The best and only Dzogchen book I've read to date. I may lower the rating later if I find better sources. This contains several useful instructions, and does not mess around by withholding information, using obscure language, or letting metaphysics get in the way of instructions. That said, there is a fair amount of metaphysics, and it's pretty hilariously bad, centering on Peterson's conception of a "quantum intelligence". Luckily its easy to ignore.
Chapter summaries:
1. First chapter is personal background stories of precognition, receiving information in dreams, etc. Peterson mentioned receiving training in many traditions, all of which have different approaches to awakening. Once he received good instruction from one on how to awaken, why did he continue to seek instruction in so many other traditions?

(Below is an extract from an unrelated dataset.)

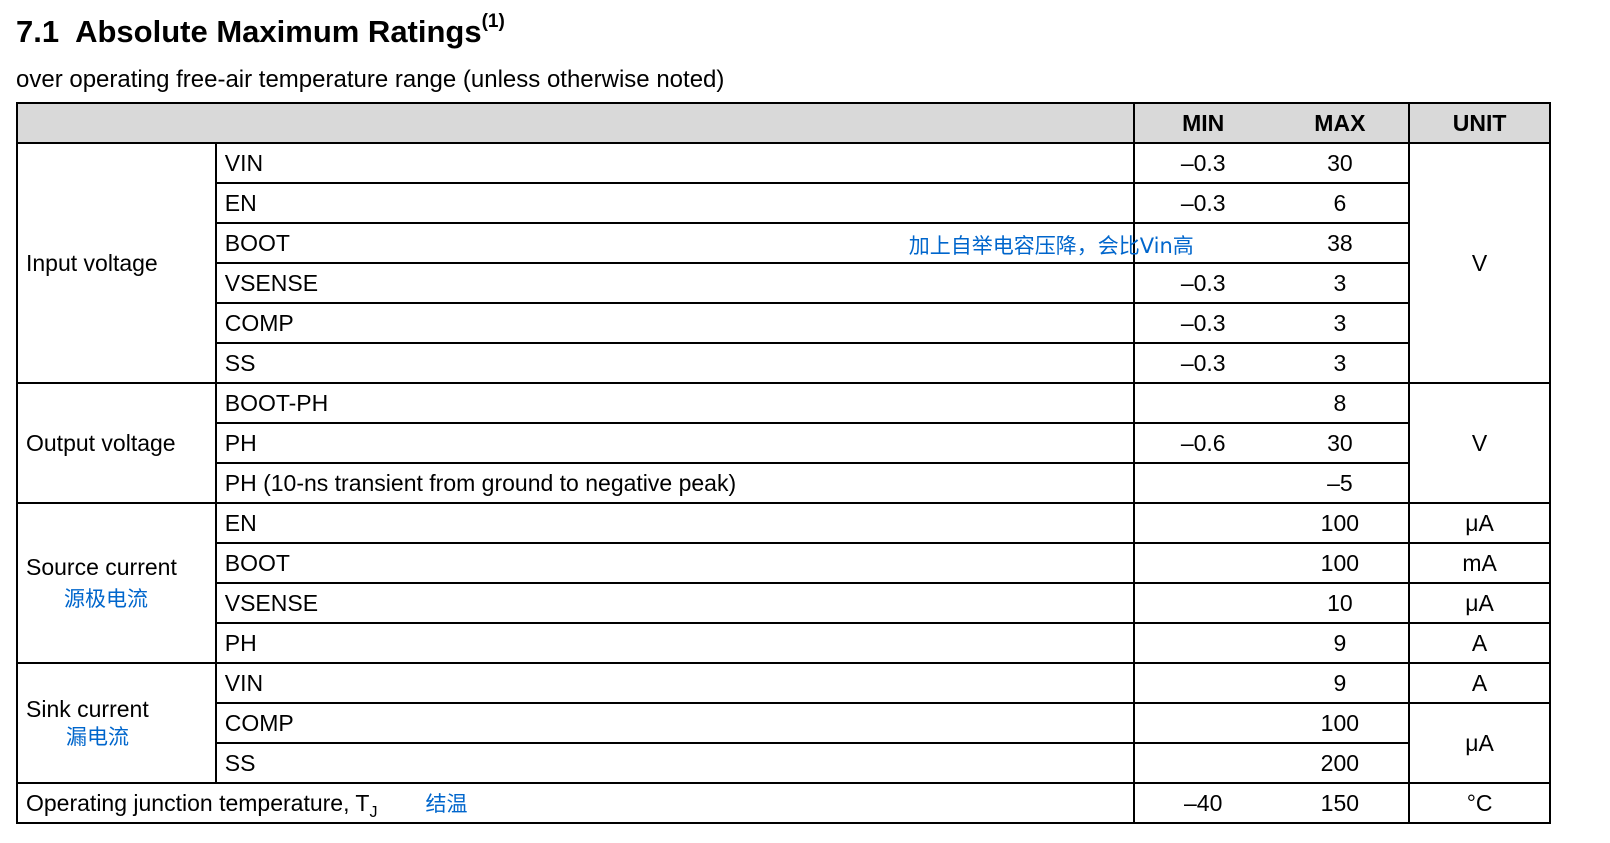 The width and height of the screenshot is (1610, 843). I want to click on table-row: SS –0.3 3, so click(784, 363).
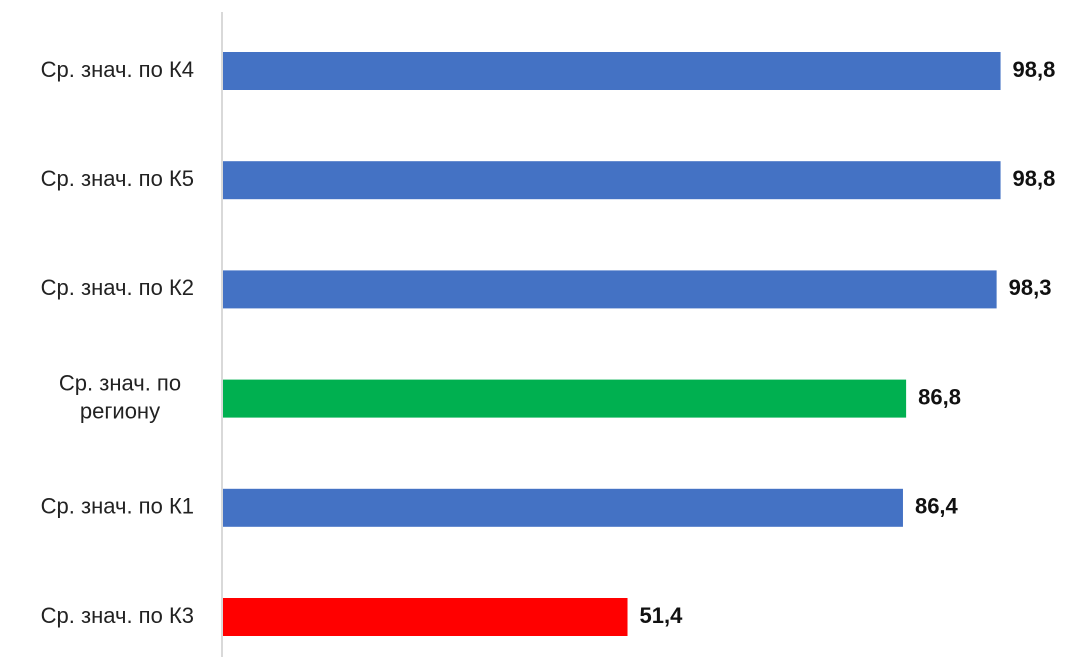  What do you see at coordinates (118, 70) in the screenshot?
I see `category-label-1: Ср. знач. по К4` at bounding box center [118, 70].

2. The very first exercise in the second chapter blew my mind. This is the meat of the book IMO.
3. Seemed mostly pointless, though it describes some elements of searching for selfness.
4. Starts with afterlife and out of body experience, feeling the life force of trees at a distance (lame superpower). Remainder elaborates on content from chapter two and is worth reading.
5. A literature review of direct insight techniques from several traditions, then chakra/qi realism and bad physics.
6. Author's theory of "quantum intelligence" explained. Panpsychism as an explanation for psi effects. Horrible mess of the following: coincidences/synchronicity, lasers as quantum phenomena, holographic universe, entanglement, holographic brains, observer effect, the net of Indra, information theory... I gave up at this point but there was plenty more.
7. Moving consciousness to the heart as a path to enlightenment. Some brief instructions for a metta-esque practice.
I would read chapter two, three, flick through four until you get past the tree stuff and then read the rest. Flick through chapter seven, you'll know if you want to read it in more detail or not. Appendices contain clear instructions on several different practices which are worth looking over.
Five stars for clear writing; no deductions for the woo since it's so easy to just ignore it. Skip the woo and the remainder is short and sweet.